(Text and item location entries)
------------------------------------------------------------

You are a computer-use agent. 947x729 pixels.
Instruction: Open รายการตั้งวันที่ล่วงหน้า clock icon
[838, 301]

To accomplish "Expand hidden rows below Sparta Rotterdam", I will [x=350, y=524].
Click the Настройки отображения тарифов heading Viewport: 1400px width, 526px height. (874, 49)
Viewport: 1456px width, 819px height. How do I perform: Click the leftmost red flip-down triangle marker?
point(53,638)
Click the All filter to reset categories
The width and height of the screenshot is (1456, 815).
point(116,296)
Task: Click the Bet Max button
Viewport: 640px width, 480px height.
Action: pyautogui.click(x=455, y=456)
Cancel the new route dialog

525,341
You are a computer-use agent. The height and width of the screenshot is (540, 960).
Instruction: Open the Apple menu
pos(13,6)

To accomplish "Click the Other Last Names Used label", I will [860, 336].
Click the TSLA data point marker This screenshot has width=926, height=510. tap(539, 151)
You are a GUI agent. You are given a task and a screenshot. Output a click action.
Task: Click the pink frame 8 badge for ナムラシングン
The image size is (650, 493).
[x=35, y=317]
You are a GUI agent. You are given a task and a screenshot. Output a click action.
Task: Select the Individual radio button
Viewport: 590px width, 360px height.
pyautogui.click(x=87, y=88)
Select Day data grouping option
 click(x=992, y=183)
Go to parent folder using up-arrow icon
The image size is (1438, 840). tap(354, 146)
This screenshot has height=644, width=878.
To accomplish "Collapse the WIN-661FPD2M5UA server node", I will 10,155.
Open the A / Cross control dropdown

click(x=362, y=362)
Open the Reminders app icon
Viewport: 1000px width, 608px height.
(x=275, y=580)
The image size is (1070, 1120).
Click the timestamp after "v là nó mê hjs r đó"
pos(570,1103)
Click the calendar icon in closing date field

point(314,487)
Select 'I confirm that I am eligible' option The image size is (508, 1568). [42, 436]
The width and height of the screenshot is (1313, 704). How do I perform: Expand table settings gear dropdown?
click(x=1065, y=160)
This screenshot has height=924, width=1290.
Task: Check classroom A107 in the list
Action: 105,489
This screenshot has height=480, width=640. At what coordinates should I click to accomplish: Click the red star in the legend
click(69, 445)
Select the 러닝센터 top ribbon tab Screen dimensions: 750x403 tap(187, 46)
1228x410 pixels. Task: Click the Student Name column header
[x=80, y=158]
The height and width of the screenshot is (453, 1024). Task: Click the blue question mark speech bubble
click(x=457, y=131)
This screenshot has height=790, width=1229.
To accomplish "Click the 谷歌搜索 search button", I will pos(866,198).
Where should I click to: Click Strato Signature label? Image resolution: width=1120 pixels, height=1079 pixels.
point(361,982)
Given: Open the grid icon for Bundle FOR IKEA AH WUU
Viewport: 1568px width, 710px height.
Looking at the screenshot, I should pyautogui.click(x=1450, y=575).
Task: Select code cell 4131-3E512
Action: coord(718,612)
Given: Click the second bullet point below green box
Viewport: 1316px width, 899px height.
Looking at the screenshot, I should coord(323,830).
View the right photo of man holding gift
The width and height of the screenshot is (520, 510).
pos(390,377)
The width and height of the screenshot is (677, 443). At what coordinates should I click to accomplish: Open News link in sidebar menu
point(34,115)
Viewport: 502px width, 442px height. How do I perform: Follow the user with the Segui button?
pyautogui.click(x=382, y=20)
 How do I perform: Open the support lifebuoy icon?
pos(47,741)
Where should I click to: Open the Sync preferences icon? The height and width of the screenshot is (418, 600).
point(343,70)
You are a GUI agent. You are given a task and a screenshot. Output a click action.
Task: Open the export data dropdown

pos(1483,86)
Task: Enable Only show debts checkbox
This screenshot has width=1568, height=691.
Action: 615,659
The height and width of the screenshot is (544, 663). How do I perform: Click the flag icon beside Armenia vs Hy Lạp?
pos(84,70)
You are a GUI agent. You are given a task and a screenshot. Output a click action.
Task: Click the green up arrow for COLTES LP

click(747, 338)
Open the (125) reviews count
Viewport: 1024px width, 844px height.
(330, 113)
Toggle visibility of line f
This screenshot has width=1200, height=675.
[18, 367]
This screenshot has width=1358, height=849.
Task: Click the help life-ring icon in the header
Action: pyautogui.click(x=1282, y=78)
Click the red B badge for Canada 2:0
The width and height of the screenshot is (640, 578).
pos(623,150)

------------------------------------------------------------

TASK INSTRUCTIONS
Can you write out all the records above again, renaming every "GUI agent" to "interface agent" and leaving everything else unchanged?

EXPECTED ANSWER
You are a computer-use agent. 947x729 pixels.
Instruction: Open รายการตั้งวันที่ล่วงหน้า clock icon
[838, 301]

To accomplish "Expand hidden rows below Sparta Rotterdam", I will [x=350, y=524].
Click the Настройки отображения тарифов heading Viewport: 1400px width, 526px height. (874, 49)
Viewport: 1456px width, 819px height. How do I perform: Click the leftmost red flip-down triangle marker?
point(53,638)
Click the All filter to reset categories
The width and height of the screenshot is (1456, 815).
point(116,296)
Task: Click the Bet Max button
Viewport: 640px width, 480px height.
Action: pyautogui.click(x=455, y=456)
Cancel the new route dialog

525,341
You are a computer-use agent. The height and width of the screenshot is (540, 960).
Instruction: Open the Apple menu
pos(13,6)

To accomplish "Click the Other Last Names Used label", I will [860, 336].
Click the TSLA data point marker This screenshot has width=926, height=510. tap(539, 151)
You are a interface agent. You are given a task and a screenshot. Output a click action.
Task: Click the pink frame 8 badge for ナムラシングン
The image size is (650, 493).
[x=35, y=317]
You are a interface agent. You are given a task and a screenshot. Output a click action.
Task: Select the Individual radio button
Viewport: 590px width, 360px height.
pyautogui.click(x=87, y=88)
Select Day data grouping option
 click(x=992, y=183)
Go to parent folder using up-arrow icon
The image size is (1438, 840). tap(354, 146)
This screenshot has height=644, width=878.
To accomplish "Collapse the WIN-661FPD2M5UA server node", I will 10,155.
Open the A / Cross control dropdown

click(x=362, y=362)
Open the Reminders app icon
Viewport: 1000px width, 608px height.
(x=275, y=580)
The image size is (1070, 1120).
Click the timestamp after "v là nó mê hjs r đó"
pos(570,1103)
Click the calendar icon in closing date field

point(314,487)
Select 'I confirm that I am eligible' option The image size is (508, 1568). [42, 436]
The width and height of the screenshot is (1313, 704). How do I perform: Expand table settings gear dropdown?
click(x=1065, y=160)
This screenshot has height=924, width=1290.
Task: Check classroom A107 in the list
Action: 105,489
This screenshot has height=480, width=640. At what coordinates should I click to accomplish: Click the red star in the legend
click(69, 445)
Select the 러닝센터 top ribbon tab Screen dimensions: 750x403 tap(187, 46)
1228x410 pixels. Task: Click the Student Name column header
[x=80, y=158]
The height and width of the screenshot is (453, 1024). Task: Click the blue question mark speech bubble
click(x=457, y=131)
This screenshot has height=790, width=1229.
To accomplish "Click the 谷歌搜索 search button", I will pos(866,198).
Where should I click to: Click Strato Signature label? Image resolution: width=1120 pixels, height=1079 pixels.
point(361,982)
Given: Open the grid icon for Bundle FOR IKEA AH WUU
Viewport: 1568px width, 710px height.
Looking at the screenshot, I should pyautogui.click(x=1450, y=575).
Task: Select code cell 4131-3E512
Action: coord(718,612)
Given: Click the second bullet point below green box
Viewport: 1316px width, 899px height.
Looking at the screenshot, I should coord(323,830).
View the right photo of man holding gift
The width and height of the screenshot is (520, 510).
pos(390,377)
The width and height of the screenshot is (677, 443). At what coordinates should I click to accomplish: Open News link in sidebar menu
point(34,115)
Viewport: 502px width, 442px height. How do I perform: Follow the user with the Segui button?
pyautogui.click(x=382, y=20)
 How do I perform: Open the support lifebuoy icon?
pos(47,741)
Where should I click to: Open the Sync preferences icon? The height and width of the screenshot is (418, 600).
point(343,70)
You are a interface agent. You are given a task and a screenshot. Output a click action.
Task: Open the export data dropdown

pos(1483,86)
Task: Enable Only show debts checkbox
This screenshot has width=1568, height=691.
Action: 615,659
The height and width of the screenshot is (544, 663). How do I perform: Click the flag icon beside Armenia vs Hy Lạp?
pos(84,70)
You are a interface agent. You are given a task and a screenshot. Output a click action.
Task: Click the green up arrow for COLTES LP

click(747, 338)
Open the (125) reviews count
Viewport: 1024px width, 844px height.
(330, 113)
Toggle visibility of line f
This screenshot has width=1200, height=675.
[18, 367]
This screenshot has width=1358, height=849.
Task: Click the help life-ring icon in the header
Action: pyautogui.click(x=1282, y=78)
Click the red B badge for Canada 2:0
The width and height of the screenshot is (640, 578).
pos(623,150)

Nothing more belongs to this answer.